BRIEF
Reproduce precisely the lines of the material below from the line containing "Task: Open the Administration tab" up to and including its last line. Pictures must not be copied.
------ RECORDS TO PROCESS ------
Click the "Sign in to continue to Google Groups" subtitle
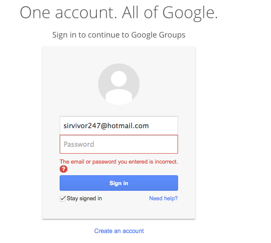271x243 pixels. [119, 35]
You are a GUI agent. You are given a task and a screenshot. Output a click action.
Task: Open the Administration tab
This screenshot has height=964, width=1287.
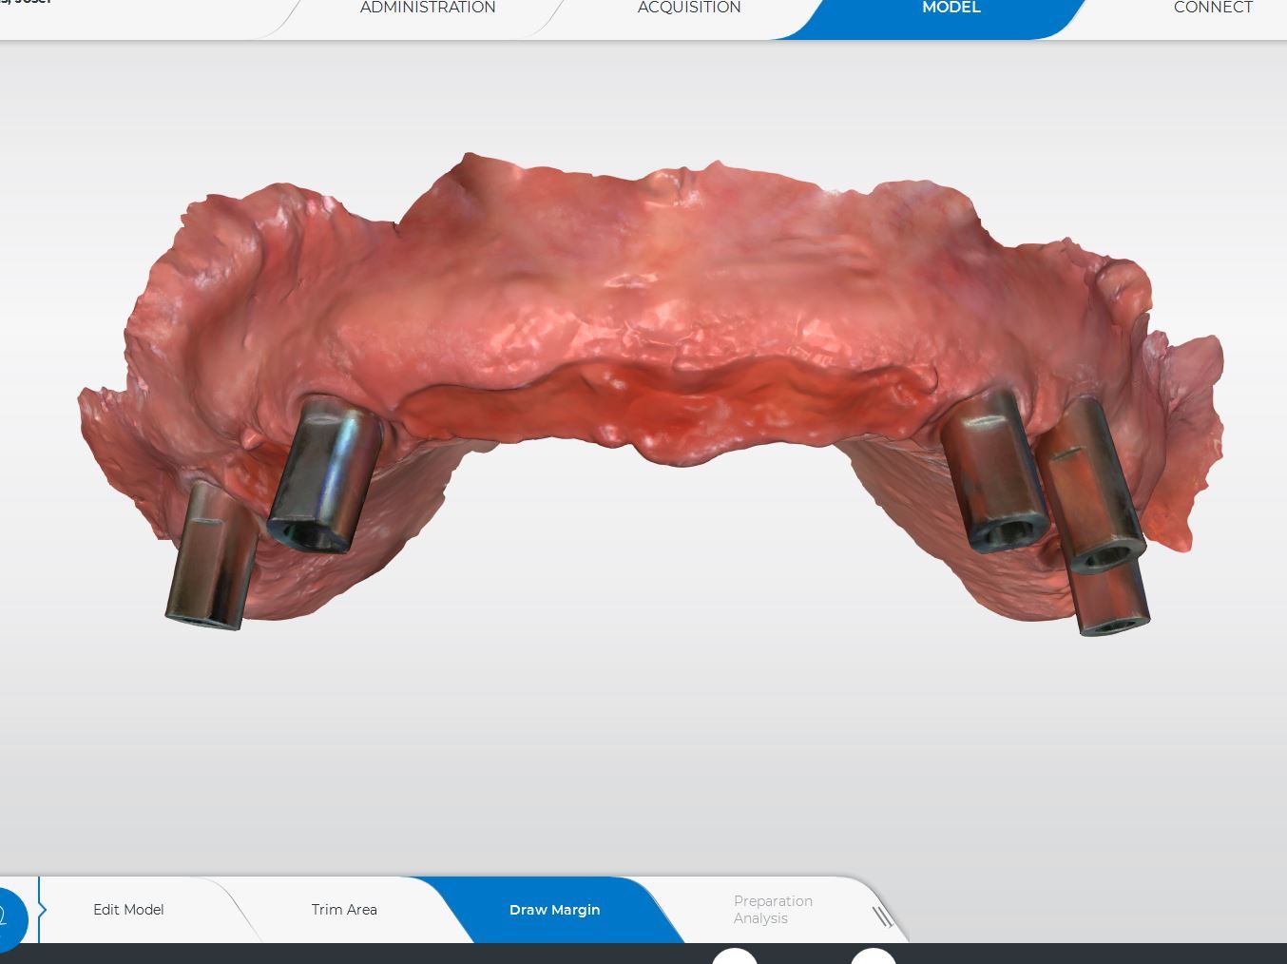click(428, 9)

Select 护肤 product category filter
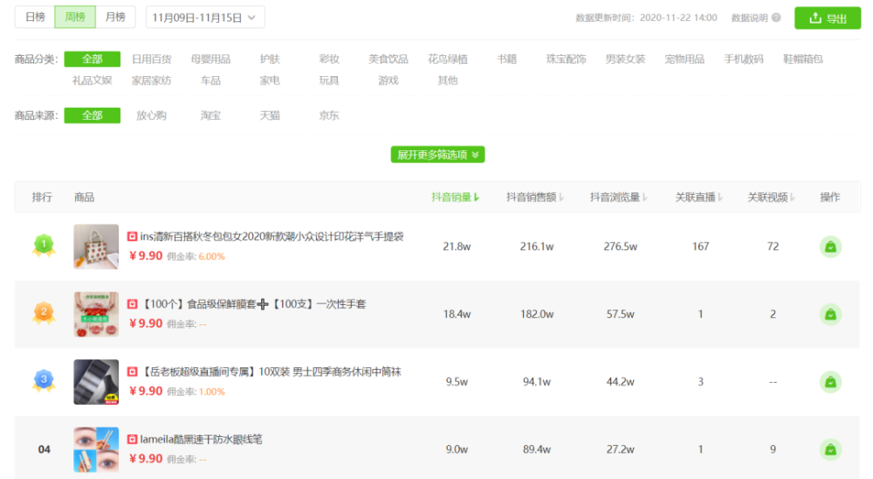pos(270,59)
------
ANSWER SPACE
Task: Open the Administration tab
This screenshot has height=964, width=1287.
click(428, 9)

Select 护肤 product category filter
pos(270,59)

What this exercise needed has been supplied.